The eclectic show’s motto, “True stories told live,” reflects its content of recorded performances of live storytelling. It came to public radio via a five-episode pilot series from Public Radio Exchange nearly three years ago (Current, Sept. 8, 2009).
Along with the work on its archives, The Moth will produce more live storytelling events at cities around the country, creating a “big funnel” of content that can be curated and produced into the highly produced stories that characterize the radio broadcast, said Jake Shapiro, PRX ceo.
“This gives me a lot of hope and encouragement about the opportunity to create a lasting and impactful enterprise with The Moth,” Shapiro said.
Another pubmedia entity, the Center for Investigative Reporting in Berkeley, Calif., was awarded $1 million, which it will use to create a venture fund for new projects, strengthen fundraising work, upgrade its technology infrastructure and establish a reserve fund for legal defense. — Karen Everhart
As long as he can remember, people have been telling Wisconsin Public Radio host Richie Plass that he’s funny.
This year, Plass, 60, decided it was finally time to do something about it.
Plass debuted his one-man comedy show on the image of Native Americans, An Indian . . . One Block East of Broadway, Feb. 23 at the Neville Public Museum in Green Bay, Wis. “It’s fun, man,” Plass told Current, “and it’s an education. I’m still just Richie — still this fat little Indian from the Rez with a big mouth. The glitz and the glamour stuff, it’s a little bizarre.”
The show features videos, music, humor and dancing. Plass developed the material over time, finding humor in difficult subjects such as his fight against prostate cancer and the 80-mile trek his Menominee Indian ancestors made to their present home area.
While growing up on the Menominee Reservation, northwest of Green Bay, Plass spent a fateful year as the “Indian” mascot at his public high school. After being laughed at, spat on and having food thrown at him, he decided to try to educate people about Native Americans and quash the ignorance he faced.
“Honestly — I’m not stretching the truth at all here — I still get asked if we live in teepees,” he said. “I get asked how many horses I have. It is really that serious and that bad.”
The comedy show, which Plass hopes to take on the road to Native American casinos, is the third prong of his education-spreading strategy. Plass already curates and manages “Bittersweet Winds,” an exhibit on the history of the image of Native Americans that’s travelled to 13 states. He has co-hosted WPR’s Kalihwiyo’se for 10 years. For two hours, Thursday nights on the network’s Green Bay station, the show features both traditional and contemporary Native American music.

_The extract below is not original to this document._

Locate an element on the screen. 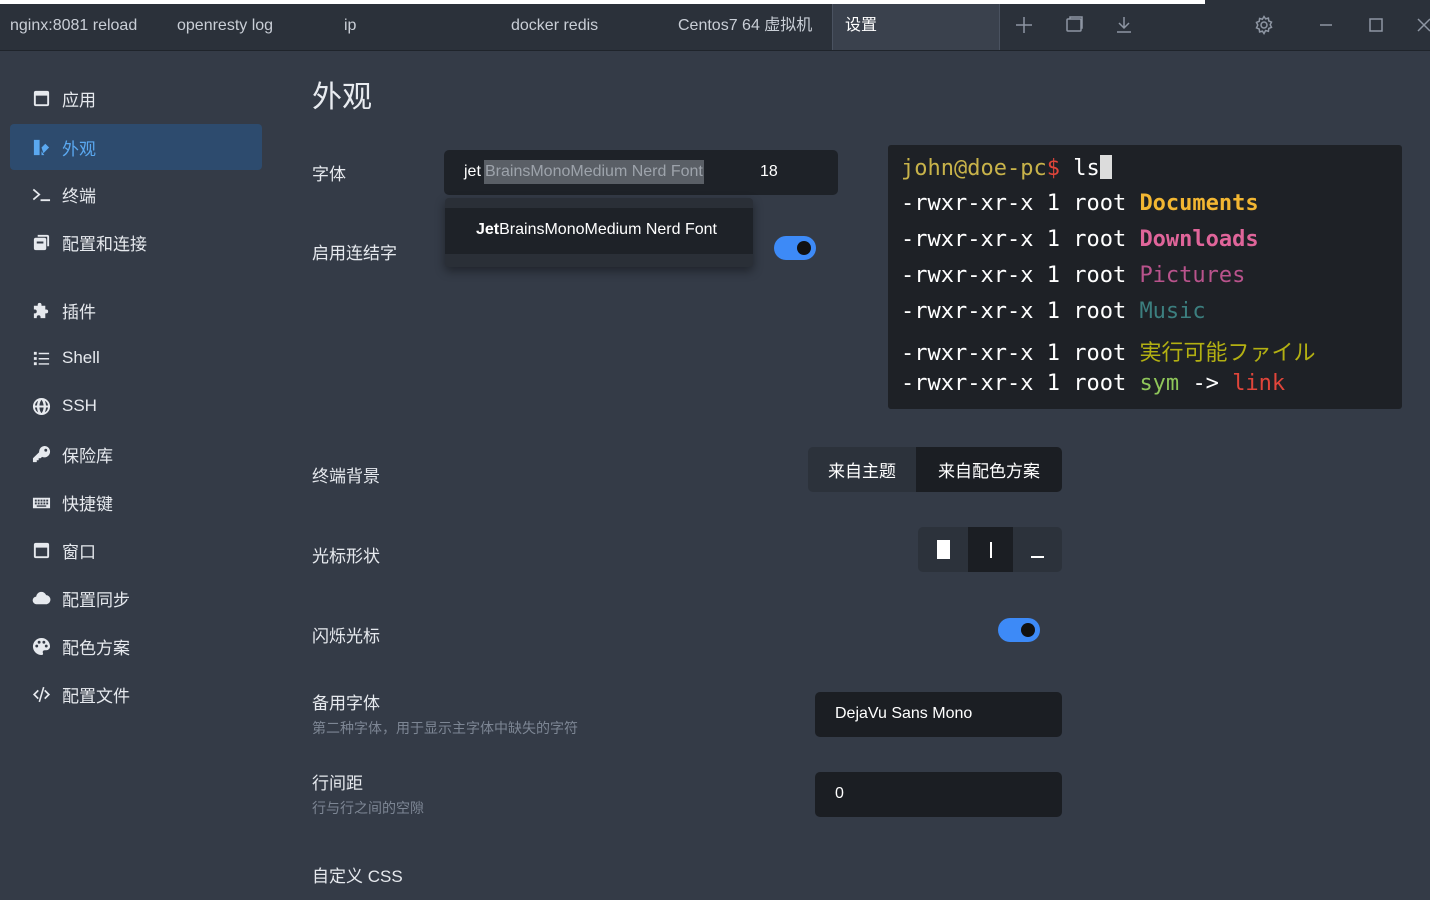 The image size is (1430, 900). custom-css-label: 自定义 CSS is located at coordinates (358, 876).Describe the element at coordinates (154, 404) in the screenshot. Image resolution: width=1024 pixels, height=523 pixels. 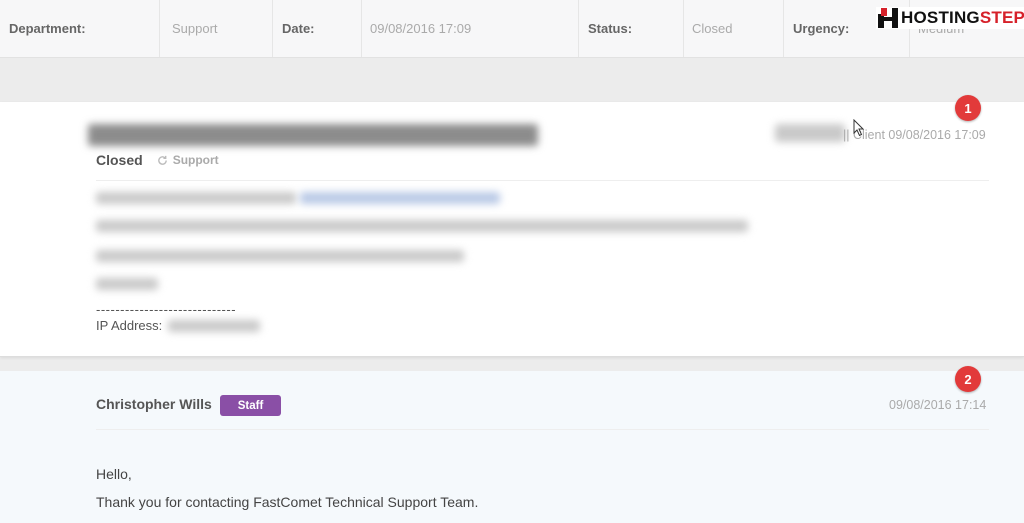
I see `reply-author: Christopher Wills` at that location.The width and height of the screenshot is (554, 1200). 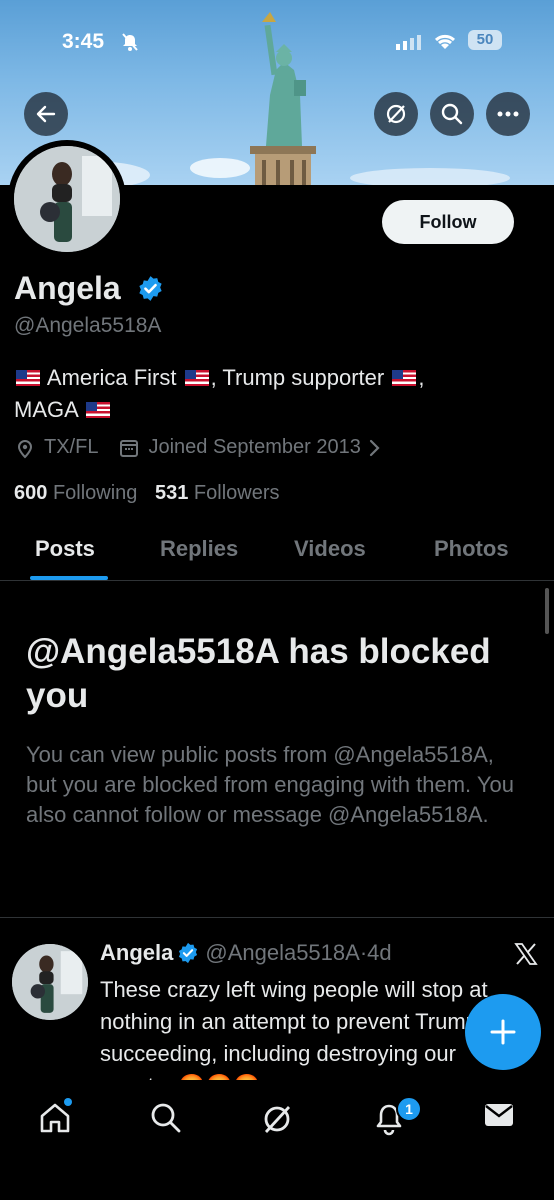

“Everybody I have met in public radio has been very supportive,” Plass said. “All of the sudden last year I went, ‘Wow — I’m a part of that community.’ I don’t usually think that way, because I kind of stumbled into it. I must be okay at what I do, because I’m still here.” — R.H.\
Four indie films and a Nashville Public TV doc will be screened at INPUT, the international pubmedia showcase set for May in Australia.
Screening in Sydney May 7–12 will be Flawed, the story of a woman’s long-distance relationship with a plastic surgeon, from POV; More Than a Month, about the history of Black History Month, from Independent Lens; Southern Belle, which went inside a Civil War historical-reenactment summer camp for girls, from Nashville Public Television and MakeWright Films; Wham! Bam! Islam!, on the man behind a comic book of Muslim superheroes, from Independent Lens and Worker Drone, part of the online Futurestates project from ITVS.
Preselection of public media entries from the United States took place Nov. 16–20 in Charleston, S.C.; and an international panel of 14 INPUT “shop stewards” decided which programs will be screened in Sydney. — D.S.